- EXERCISE PROMPT:
Write out the data verbatim from its first line through the line containing "click(630, 65)", including both of those lines.

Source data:
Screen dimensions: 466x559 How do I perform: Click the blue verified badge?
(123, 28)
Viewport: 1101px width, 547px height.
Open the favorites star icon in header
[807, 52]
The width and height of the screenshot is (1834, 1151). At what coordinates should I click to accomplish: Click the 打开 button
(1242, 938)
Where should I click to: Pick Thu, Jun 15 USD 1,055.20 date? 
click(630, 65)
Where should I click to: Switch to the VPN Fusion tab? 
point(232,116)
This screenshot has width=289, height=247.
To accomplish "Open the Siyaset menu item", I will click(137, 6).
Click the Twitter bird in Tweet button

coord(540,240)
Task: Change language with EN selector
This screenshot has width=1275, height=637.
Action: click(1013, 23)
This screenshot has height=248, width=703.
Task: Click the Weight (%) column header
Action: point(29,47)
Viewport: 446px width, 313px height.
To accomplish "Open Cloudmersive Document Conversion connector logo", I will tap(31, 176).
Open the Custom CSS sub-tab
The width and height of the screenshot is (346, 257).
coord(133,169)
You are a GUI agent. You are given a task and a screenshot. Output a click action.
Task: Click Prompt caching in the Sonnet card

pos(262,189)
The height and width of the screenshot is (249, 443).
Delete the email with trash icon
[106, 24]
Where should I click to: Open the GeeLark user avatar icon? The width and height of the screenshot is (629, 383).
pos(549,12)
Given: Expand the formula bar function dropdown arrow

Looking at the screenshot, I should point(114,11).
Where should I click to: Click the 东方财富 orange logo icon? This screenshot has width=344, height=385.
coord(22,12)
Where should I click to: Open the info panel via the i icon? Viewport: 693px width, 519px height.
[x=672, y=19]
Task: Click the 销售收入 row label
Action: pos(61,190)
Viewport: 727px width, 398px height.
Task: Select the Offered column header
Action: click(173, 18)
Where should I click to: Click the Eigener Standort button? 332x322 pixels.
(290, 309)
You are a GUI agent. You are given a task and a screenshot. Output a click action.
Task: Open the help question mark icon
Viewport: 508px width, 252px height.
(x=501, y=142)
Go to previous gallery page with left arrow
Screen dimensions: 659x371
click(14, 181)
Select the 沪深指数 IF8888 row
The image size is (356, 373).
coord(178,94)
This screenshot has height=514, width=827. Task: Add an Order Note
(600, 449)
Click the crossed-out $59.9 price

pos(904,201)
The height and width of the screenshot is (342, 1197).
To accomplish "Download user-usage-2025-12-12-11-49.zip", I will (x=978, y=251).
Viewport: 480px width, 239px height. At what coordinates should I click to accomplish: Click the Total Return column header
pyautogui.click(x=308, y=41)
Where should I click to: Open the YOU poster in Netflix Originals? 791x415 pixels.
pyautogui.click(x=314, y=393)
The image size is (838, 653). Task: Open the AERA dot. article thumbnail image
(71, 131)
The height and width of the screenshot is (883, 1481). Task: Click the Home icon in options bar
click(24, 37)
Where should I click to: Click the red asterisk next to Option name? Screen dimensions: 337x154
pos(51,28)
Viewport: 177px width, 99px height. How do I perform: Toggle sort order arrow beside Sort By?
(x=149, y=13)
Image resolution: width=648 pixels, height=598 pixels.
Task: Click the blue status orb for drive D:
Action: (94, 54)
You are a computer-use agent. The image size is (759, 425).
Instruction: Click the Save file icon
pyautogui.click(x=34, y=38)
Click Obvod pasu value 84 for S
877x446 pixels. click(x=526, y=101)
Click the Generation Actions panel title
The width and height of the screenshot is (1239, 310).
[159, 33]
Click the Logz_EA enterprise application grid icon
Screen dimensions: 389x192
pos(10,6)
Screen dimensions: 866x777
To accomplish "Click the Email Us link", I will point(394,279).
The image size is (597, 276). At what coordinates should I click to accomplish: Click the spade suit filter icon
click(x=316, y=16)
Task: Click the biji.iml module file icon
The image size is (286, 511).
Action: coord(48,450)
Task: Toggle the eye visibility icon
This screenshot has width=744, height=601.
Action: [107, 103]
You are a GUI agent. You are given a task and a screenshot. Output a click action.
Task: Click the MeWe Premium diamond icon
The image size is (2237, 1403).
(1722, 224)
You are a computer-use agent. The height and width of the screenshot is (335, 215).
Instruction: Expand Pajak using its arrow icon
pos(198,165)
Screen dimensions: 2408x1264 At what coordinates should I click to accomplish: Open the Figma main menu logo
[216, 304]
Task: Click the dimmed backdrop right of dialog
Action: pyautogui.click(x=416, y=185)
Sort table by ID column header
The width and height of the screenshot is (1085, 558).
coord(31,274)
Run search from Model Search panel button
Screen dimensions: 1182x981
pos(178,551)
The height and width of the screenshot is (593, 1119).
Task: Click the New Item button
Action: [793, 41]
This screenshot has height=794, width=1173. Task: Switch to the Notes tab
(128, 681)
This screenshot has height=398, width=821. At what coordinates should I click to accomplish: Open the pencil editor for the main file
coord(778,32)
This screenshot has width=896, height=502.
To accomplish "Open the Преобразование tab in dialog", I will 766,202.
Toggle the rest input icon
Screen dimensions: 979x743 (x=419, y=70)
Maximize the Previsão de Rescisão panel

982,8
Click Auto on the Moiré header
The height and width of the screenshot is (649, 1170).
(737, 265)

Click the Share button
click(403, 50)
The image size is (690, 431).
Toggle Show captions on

- RESULT OF THE EXERCISE:
Screen dimensions: 466x559 How do I perform: Click the blue verified badge?
(123, 28)
Viewport: 1101px width, 547px height.
Open the favorites star icon in header
[807, 52]
The width and height of the screenshot is (1834, 1151). At what coordinates should I click to accomplish: Click the 打开 button
(1242, 938)
Where should I click to: Pick Thu, Jun 15 USD 1,055.20 date? 
click(630, 65)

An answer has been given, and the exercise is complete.